Ausgabe
Ich habe fast fertig, was ich tun möchte, aber die Methode, die in ein JSON-Objekt konvertiert, hilft mir nicht, das zu lösen, was fehlt. Ich möchte das Gleiche bekommen, aber es wird mehr Inhalt in ” add ” und in ” firsts ” geben, und deshalb brauche ich sie, um Arrays von Objekten zu sein.
Mein Code:
case class FirstIdentity(docType: String, docNumber: String, pId: String)
case class SecondIdentity(firm: String, code: String, orgType: String,
orgNumber: String, typee: String, perms: Seq[String])
case class General(id: Int, pName: String, description: String, add: Seq[SecondIdentity],
delete: Seq[String], act: String, firsts: Seq[FirstIdentity])
val someDF = Seq(
("0010XR_TYPE_6","0010XR", "222222", "6", "TYPE", "77444478", "6", 123, 1, "PF 1", "name", "description",
Seq("PERM1", "PERM2"))
).toDF("firm", "code", "org_number", "org_type", "type", "doc_number",
"doc_type", "id", "p_id", "p_name", "name", "description", "perms")
someDF.createOrReplaceTempView("vw_test")
val filter = spark.sql("""
select
firm, code, org_number, org_type, type, doc_number,
doc_type, id, p_id, p_name, name, description, perms
from vw_test
""")
val group =
filter.rdd.map(x => {
(
x.getInt(x.fieldIndex("id")),
x.getString(x.fieldIndex("p_name")),
x.getString(x.fieldIndex("description")),
SecondIdentity(
x.getString(x.fieldIndex("firm")),
x.getString(x.fieldIndex("code")),
x.getString(x.fieldIndex("org_type")),
x.getString(x.fieldIndex("org_number")),
x.getString(x.fieldIndex("type")),
x.getSeq(x.fieldIndex("perms"))
),
"act",
FirstIdentity(
x.getString(x.fieldIndex("doc_number")),
x.getString(x.fieldIndex("doc_type")),
x.getInt(x.fieldIndex("p_id")).toString
)
)
})
.toDF("id", "name", "desc", "add", "actKey", "firsts")
.groupBy("id", "name", "desc", "add", "actKey", "firsts")
.agg(collect_list("add").as("null"))
.drop("null")
group.toJSON.show(false)
Ergebnis:
{
"id": 123,
"name": "PF 1",
"desc": "description",
"add": {
"firm": "0010XR_TYPE_6",
"code": "0010XR",
"orgType": "6",
"orgNumber": "222222",
"typee": "TYPE",
"perms": [
"PERM1",
"PERM2"
]
},
"actKey": "act",
"firsts": {
"docType": "77444478",
"docNumber": "6",
"pId": "1"
}
}
Ich möchte ein Array von ” add ” und auch von ” firsts ” haben
Dies:
BEARBEITEN
{
"id": 123,
"name": "PF 1",
"desc": "description",
"add": [ <----
{
"firm": "0010XR_TYPE_6",
"code": "0010XR",
"orgType": "6",
"orgNumber": "222222",
"typee": "TYPE",
"perms": [
"PERM1",
"PERM2"
]
},
{
"firm": "0010XR_TYPE_6",
"code": "0010XR",
"orgType": "5",
"orgNumber": "11111",
"typee": "TYPE2",
"perms": [
"PERM1",
"PERM2"
]
}
],
"actKey": "act",
"firsts": [ <----
{
"docType": "77444478",
"docNumber": "6",
"pId": "1"
},
{
"docType": "411133",
"docNumber": "6",
"pId": "2"
}
]
}
Lösung
Gemäß Ihrem Kommentar möchten Sie das Hinzufügen in Abhängigkeit von einer Gruppierung aggregieren.
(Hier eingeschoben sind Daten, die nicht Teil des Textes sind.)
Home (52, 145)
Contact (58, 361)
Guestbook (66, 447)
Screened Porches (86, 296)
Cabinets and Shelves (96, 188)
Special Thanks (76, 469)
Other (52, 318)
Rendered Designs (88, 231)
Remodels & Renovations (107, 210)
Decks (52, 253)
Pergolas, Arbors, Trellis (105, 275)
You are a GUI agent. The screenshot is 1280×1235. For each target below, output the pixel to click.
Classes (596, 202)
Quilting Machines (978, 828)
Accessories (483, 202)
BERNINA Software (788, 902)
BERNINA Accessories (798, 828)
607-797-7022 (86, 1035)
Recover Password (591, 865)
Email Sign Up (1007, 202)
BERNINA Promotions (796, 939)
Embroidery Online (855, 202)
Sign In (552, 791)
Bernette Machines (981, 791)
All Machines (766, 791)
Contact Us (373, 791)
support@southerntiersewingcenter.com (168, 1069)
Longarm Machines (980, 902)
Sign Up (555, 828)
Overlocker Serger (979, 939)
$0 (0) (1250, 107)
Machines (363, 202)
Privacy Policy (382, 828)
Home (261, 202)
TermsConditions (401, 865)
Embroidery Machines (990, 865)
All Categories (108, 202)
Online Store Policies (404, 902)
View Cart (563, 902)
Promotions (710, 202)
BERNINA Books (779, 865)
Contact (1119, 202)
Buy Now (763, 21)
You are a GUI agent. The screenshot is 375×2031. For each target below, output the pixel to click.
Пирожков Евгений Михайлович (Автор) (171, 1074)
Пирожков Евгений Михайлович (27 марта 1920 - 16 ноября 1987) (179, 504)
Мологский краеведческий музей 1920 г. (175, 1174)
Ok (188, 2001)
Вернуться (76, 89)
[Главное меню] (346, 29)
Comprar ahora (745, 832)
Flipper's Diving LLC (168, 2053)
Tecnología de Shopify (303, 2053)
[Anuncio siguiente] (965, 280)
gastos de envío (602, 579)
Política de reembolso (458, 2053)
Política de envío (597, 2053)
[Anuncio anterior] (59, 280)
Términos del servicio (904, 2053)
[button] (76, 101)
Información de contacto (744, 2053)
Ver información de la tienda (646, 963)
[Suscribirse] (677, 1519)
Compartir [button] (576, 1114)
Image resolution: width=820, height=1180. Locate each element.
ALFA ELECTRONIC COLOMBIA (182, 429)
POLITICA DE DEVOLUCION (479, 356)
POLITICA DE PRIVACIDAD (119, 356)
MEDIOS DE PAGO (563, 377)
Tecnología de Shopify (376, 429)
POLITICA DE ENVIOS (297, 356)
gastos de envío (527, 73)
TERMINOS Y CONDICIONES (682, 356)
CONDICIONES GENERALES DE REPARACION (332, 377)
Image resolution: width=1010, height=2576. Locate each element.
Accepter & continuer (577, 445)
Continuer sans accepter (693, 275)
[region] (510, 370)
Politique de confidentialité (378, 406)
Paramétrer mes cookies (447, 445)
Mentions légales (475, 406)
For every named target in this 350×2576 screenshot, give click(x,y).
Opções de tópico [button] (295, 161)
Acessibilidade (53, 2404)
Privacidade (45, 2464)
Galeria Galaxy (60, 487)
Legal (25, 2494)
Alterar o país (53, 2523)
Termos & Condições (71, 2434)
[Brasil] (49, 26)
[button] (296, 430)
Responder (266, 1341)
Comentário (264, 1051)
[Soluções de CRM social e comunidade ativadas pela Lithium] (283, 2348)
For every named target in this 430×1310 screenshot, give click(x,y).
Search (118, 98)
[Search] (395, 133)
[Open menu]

Bitte überprüfen Sie alle Spalten, nach denen Sie gruppieren möchten. Die Spalten, die Sie aggregieren möchten, können nicht Teil der Gruppierung sein. Das wird niemals funktionieren und Sie werden immer separate Aufzeichnungen erhalten.
Dies wird gemäß Ihren Erwartungen funktionieren (nehme ich an):
val group =
filter.rdd.map(x => {
(
x.getInt(x.fieldIndex("id")),
x.getString(x.fieldIndex("p_name")),
x.getString(x.fieldIndex("description")),
SecondIdentity(
x.getString(x.fieldIndex("firm")),
x.getString(x.fieldIndex("code")),
x.getString(x.fieldIndex("org_type")),
x.getString(x.fieldIndex("org_number")),
x.getString(x.fieldIndex("type")),
x.getSeq(x.fieldIndex("perms"))
),
"act",
FirstIdentity(
x.getString(x.fieldIndex("doc_number")),
x.getString(x.fieldIndex("doc_type")),
x.getInt(x.fieldIndex("p_id")).toString
)
)
})
.toDF("id", "name", "desc", "add", "actKey", "firsts")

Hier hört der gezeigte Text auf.